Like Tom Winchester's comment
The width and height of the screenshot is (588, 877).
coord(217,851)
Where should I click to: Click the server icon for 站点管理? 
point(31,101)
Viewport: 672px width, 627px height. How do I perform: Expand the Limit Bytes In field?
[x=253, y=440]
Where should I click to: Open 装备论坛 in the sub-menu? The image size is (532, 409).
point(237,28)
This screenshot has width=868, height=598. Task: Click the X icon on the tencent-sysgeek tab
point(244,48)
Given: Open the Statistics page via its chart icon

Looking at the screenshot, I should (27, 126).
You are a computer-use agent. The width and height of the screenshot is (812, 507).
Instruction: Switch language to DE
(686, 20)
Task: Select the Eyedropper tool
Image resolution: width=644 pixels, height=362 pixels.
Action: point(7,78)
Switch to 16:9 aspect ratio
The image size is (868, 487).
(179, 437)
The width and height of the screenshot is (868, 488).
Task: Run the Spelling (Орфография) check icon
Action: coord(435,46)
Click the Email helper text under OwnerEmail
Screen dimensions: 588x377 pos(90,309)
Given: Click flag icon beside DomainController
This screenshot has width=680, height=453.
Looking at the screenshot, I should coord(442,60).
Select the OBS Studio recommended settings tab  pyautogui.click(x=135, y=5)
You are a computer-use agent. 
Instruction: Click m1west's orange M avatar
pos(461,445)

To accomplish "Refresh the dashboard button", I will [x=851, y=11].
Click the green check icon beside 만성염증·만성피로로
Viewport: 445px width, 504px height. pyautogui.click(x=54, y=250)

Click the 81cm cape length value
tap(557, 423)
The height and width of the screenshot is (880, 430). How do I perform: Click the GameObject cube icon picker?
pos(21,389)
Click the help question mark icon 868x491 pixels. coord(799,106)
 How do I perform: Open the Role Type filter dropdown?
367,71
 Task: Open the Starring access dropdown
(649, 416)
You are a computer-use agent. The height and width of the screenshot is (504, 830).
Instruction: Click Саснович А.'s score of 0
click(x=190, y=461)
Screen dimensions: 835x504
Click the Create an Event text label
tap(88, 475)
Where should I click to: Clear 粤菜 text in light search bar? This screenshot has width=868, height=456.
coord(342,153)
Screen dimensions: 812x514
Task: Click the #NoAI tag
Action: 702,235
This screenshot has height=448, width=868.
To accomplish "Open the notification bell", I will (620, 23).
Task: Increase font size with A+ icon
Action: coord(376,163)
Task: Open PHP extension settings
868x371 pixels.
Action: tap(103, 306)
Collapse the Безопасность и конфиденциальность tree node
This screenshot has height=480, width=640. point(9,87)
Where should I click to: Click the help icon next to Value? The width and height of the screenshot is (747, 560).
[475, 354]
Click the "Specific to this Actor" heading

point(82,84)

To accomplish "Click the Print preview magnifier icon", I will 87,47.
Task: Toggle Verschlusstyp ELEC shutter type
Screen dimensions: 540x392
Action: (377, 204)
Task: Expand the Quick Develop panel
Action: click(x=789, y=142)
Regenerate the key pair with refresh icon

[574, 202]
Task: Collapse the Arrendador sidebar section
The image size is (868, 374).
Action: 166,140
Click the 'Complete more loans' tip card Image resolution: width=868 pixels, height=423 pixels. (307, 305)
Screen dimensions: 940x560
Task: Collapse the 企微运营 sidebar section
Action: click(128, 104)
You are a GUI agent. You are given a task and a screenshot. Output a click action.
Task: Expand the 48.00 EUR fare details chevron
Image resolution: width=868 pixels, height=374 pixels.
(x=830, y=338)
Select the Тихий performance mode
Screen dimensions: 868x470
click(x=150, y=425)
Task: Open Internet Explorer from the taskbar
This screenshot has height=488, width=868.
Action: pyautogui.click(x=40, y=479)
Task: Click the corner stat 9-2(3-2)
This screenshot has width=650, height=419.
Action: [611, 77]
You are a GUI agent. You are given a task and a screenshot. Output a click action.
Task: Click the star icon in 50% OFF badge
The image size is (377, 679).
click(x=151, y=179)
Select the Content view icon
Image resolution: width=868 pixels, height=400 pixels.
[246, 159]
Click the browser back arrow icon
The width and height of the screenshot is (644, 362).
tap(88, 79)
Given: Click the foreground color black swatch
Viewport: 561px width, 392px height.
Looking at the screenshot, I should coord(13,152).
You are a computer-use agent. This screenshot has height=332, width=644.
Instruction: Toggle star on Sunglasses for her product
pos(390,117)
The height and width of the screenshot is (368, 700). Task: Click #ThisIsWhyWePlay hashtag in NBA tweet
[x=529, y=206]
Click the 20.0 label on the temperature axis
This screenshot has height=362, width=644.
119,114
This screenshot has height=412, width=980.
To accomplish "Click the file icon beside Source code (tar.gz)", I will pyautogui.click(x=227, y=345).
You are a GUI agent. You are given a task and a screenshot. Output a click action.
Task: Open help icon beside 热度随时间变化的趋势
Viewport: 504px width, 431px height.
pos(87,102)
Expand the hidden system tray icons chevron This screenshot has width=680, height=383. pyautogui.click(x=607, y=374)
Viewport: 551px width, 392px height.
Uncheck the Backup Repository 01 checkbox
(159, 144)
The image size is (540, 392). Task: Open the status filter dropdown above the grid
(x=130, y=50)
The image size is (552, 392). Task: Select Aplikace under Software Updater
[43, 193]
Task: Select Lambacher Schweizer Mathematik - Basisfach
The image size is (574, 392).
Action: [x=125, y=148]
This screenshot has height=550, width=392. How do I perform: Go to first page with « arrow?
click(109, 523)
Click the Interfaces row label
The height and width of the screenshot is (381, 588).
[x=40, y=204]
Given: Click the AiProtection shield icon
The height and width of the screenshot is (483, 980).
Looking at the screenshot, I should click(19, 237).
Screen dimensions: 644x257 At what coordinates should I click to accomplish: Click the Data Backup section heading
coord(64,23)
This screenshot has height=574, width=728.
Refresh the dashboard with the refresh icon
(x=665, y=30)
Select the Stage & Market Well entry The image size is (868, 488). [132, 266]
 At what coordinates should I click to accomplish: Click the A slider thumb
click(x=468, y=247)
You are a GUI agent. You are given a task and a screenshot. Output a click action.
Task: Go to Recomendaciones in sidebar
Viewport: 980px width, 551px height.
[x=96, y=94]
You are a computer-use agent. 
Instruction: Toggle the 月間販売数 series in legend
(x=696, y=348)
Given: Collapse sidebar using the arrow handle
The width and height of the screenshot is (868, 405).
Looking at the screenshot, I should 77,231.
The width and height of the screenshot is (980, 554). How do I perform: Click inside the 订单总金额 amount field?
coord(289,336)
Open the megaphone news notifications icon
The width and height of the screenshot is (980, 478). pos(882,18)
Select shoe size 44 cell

++++

What the task asks
Whatever appears in the lines above should be copied exactly.

Exercise result
Like Tom Winchester's comment
The width and height of the screenshot is (588, 877).
coord(217,851)
Where should I click to: Click the server icon for 站点管理? 
point(31,101)
Viewport: 672px width, 627px height. How do I perform: Expand the Limit Bytes In field?
[x=253, y=440]
Where should I click to: Open 装备论坛 in the sub-menu? The image size is (532, 409).
point(237,28)
This screenshot has width=868, height=598. Task: Click the X icon on the tencent-sysgeek tab
point(244,48)
Given: Open the Statistics page via its chart icon

Looking at the screenshot, I should (27, 126).
You are a computer-use agent. The width and height of the screenshot is (812, 507).
Instruction: Switch language to DE
(686, 20)
Task: Select the Eyedropper tool
Image resolution: width=644 pixels, height=362 pixels.
Action: point(7,78)
Switch to 16:9 aspect ratio
The image size is (868, 487).
(179, 437)
The width and height of the screenshot is (868, 488).
Task: Run the Spelling (Орфография) check icon
Action: coord(435,46)
Click the Email helper text under OwnerEmail
Screen dimensions: 588x377 pos(90,309)
Given: Click flag icon beside DomainController
This screenshot has width=680, height=453.
Looking at the screenshot, I should coord(442,60).
Select the OBS Studio recommended settings tab  pyautogui.click(x=135, y=5)
You are a computer-use agent. 
Instruction: Click m1west's orange M avatar
pos(461,445)

To accomplish "Refresh the dashboard button", I will [x=851, y=11].
Click the green check icon beside 만성염증·만성피로로
Viewport: 445px width, 504px height. pyautogui.click(x=54, y=250)

Click the 81cm cape length value
tap(557, 423)
The height and width of the screenshot is (880, 430). How do I perform: Click the GameObject cube icon picker?
pos(21,389)
Click the help question mark icon 868x491 pixels. coord(799,106)
 How do I perform: Open the Role Type filter dropdown?
367,71
 Task: Open the Starring access dropdown
(649, 416)
You are a computer-use agent. The height and width of the screenshot is (504, 830).
Instruction: Click Саснович А.'s score of 0
click(x=190, y=461)
Screen dimensions: 835x504
Click the Create an Event text label
tap(88, 475)
Where should I click to: Clear 粤菜 text in light search bar? This screenshot has width=868, height=456.
coord(342,153)
Screen dimensions: 812x514
Task: Click the #NoAI tag
Action: 702,235
This screenshot has height=448, width=868.
To accomplish "Open the notification bell", I will (620, 23).
Task: Increase font size with A+ icon
Action: coord(376,163)
Task: Open PHP extension settings
868x371 pixels.
Action: tap(103, 306)
Collapse the Безопасность и конфиденциальность tree node
This screenshot has height=480, width=640. point(9,87)
Where should I click to: Click the help icon next to Value? The width and height of the screenshot is (747, 560).
[475, 354]
Click the "Specific to this Actor" heading

point(82,84)

To accomplish "Click the Print preview magnifier icon", I will 87,47.
Task: Toggle Verschlusstyp ELEC shutter type
Screen dimensions: 540x392
Action: (377, 204)
Task: Expand the Quick Develop panel
Action: click(x=789, y=142)
Regenerate the key pair with refresh icon

[574, 202]
Task: Collapse the Arrendador sidebar section
The image size is (868, 374).
Action: 166,140
Click the 'Complete more loans' tip card Image resolution: width=868 pixels, height=423 pixels. (307, 305)
Screen dimensions: 940x560
Task: Collapse the 企微运营 sidebar section
Action: click(128, 104)
You are a GUI agent. You are given a task and a screenshot. Output a click action.
Task: Expand the 48.00 EUR fare details chevron
Image resolution: width=868 pixels, height=374 pixels.
(x=830, y=338)
Select the Тихий performance mode
Screen dimensions: 868x470
click(x=150, y=425)
Task: Open Internet Explorer from the taskbar
This screenshot has height=488, width=868.
Action: pyautogui.click(x=40, y=479)
Task: Click the corner stat 9-2(3-2)
This screenshot has width=650, height=419.
Action: [611, 77]
You are a GUI agent. You are given a task and a screenshot. Output a click action.
Task: Click the star icon in 50% OFF badge
The image size is (377, 679).
click(x=151, y=179)
Select the Content view icon
Image resolution: width=868 pixels, height=400 pixels.
[246, 159]
Click the browser back arrow icon
The width and height of the screenshot is (644, 362).
tap(88, 79)
Given: Click the foreground color black swatch
Viewport: 561px width, 392px height.
Looking at the screenshot, I should coord(13,152).
You are a computer-use agent. This screenshot has height=332, width=644.
Instruction: Toggle star on Sunglasses for her product
pos(390,117)
The height and width of the screenshot is (368, 700). Task: Click #ThisIsWhyWePlay hashtag in NBA tweet
[x=529, y=206]
Click the 20.0 label on the temperature axis
This screenshot has height=362, width=644.
119,114
This screenshot has height=412, width=980.
To accomplish "Click the file icon beside Source code (tar.gz)", I will pyautogui.click(x=227, y=345).
You are a GUI agent. You are given a task and a screenshot. Output a click action.
Task: Open help icon beside 热度随时间变化的趋势
Viewport: 504px width, 431px height.
pos(87,102)
Expand the hidden system tray icons chevron This screenshot has width=680, height=383. pyautogui.click(x=607, y=374)
Viewport: 551px width, 392px height.
Uncheck the Backup Repository 01 checkbox
(159, 144)
The image size is (540, 392). Task: Open the status filter dropdown above the grid
(x=130, y=50)
The image size is (552, 392). Task: Select Aplikace under Software Updater
[43, 193]
Task: Select Lambacher Schweizer Mathematik - Basisfach
The image size is (574, 392).
Action: [x=125, y=148]
This screenshot has height=550, width=392. How do I perform: Go to first page with « arrow?
click(109, 523)
Click the Interfaces row label
The height and width of the screenshot is (381, 588).
[x=40, y=204]
Given: Click the AiProtection shield icon
The height and width of the screenshot is (483, 980).
Looking at the screenshot, I should click(19, 237).
Screen dimensions: 644x257 At what coordinates should I click to accomplish: Click the Data Backup section heading
coord(64,23)
This screenshot has height=574, width=728.
Refresh the dashboard with the refresh icon
(x=665, y=30)
Select the Stage & Market Well entry The image size is (868, 488). [132, 266]
 At what coordinates should I click to accomplish: Click the A slider thumb
click(x=468, y=247)
You are a GUI agent. You are given a task and a screenshot. Output a click action.
Task: Go to Recomendaciones in sidebar
Viewport: 980px width, 551px height.
[x=96, y=94]
You are a computer-use agent. 
Instruction: Toggle the 月間販売数 series in legend
(x=696, y=348)
Given: Collapse sidebar using the arrow handle
The width and height of the screenshot is (868, 405).
Looking at the screenshot, I should 77,231.
The width and height of the screenshot is (980, 554). How do I perform: Click inside the 订单总金额 amount field?
coord(289,336)
Open the megaphone news notifications icon
The width and height of the screenshot is (980, 478). pos(882,18)
Select shoe size 44 cell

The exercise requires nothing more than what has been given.